Jesus said to his closest disciples on the night of their darkest trouble, “Little children, yet a little while I am with you. … Where I am going you cannot come.” … Simon Peter said to him, “Lord, where are you going?” Jesus answered him, “Where I am going you cannot follow me now, but you will follow afterward. … Let not your hearts be troubled. Believe in God; believe also in me. … I go and prepare a place for you, I will come again and will take you to myself, that where I am you may be also” (John 13:33, 36; 14:1, 3).
Just as forgiveness does not cancel all temporal consequences, so the joy of salvation does not cancel the pain of separation from God and temporary trouble in this world.
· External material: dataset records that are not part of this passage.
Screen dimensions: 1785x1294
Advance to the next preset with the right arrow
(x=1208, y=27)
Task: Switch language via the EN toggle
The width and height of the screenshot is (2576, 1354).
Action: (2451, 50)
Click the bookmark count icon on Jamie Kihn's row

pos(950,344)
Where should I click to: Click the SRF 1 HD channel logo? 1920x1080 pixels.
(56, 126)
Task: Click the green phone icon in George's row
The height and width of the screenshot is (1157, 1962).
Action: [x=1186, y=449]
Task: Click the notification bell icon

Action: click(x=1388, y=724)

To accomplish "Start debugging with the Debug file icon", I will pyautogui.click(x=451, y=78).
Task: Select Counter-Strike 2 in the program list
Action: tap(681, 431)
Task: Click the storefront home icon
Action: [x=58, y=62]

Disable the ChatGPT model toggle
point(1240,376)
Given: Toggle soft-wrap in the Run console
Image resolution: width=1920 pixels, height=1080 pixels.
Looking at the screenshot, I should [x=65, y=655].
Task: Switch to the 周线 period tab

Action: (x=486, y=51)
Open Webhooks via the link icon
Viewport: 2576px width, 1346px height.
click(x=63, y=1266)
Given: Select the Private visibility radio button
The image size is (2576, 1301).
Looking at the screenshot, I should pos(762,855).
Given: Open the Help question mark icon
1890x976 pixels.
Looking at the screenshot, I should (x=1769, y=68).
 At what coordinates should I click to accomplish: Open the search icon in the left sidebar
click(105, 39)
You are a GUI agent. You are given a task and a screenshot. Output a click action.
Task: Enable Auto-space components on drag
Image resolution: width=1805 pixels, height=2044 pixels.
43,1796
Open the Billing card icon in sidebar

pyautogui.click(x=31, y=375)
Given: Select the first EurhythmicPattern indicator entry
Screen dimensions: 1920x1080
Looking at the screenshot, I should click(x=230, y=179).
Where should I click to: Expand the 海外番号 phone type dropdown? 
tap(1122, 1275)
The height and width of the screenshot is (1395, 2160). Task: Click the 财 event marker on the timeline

This point is well illustrated in the deeply troubled hearts experienced that fateful night. The first cause of the agitation of their souls was owing to imminent separation from Christ. But it was His going away that would bring the definitive cancellation of separation forever! They would not be able to follow Him if He did not depart. They would not be able to stay with Him if He did not leave them. If He departs, only then will they be able to follow. If He leaves them, only then will they be able to remain with Him.
There is a deep lesson in this painful paradox: it is the lesson of faith. It is—owing to the treachery of a sin, the Fall, and its consequences—that sometimes the most troublesome realities that are not only unavoidable but unthinkable to us, serve a greater good in the grand scheme of reality. But only faith can rightly appraise such things. Answers do little to comfort.
Faith embraces the substance of truth that feelings cannot even touch. Faith holds on where feelings have nothing to grasp. Feelings are limited in perception, being anchored to space-time experience; faith is not so constrained. It perceives the imperceptible, sees the unseen, and holds what has no form. Faith is not credulity or an unthinking superstition. Faith is not the answer of ignorance; it is the evidence of heart knowledge.
In the midst of your greatest trial, I pray that you would find comfort in these words of Christ, which are trustworthy and true: “Let not your hearts be troubled. Believe in God; believe also in me” (Jn 14:1).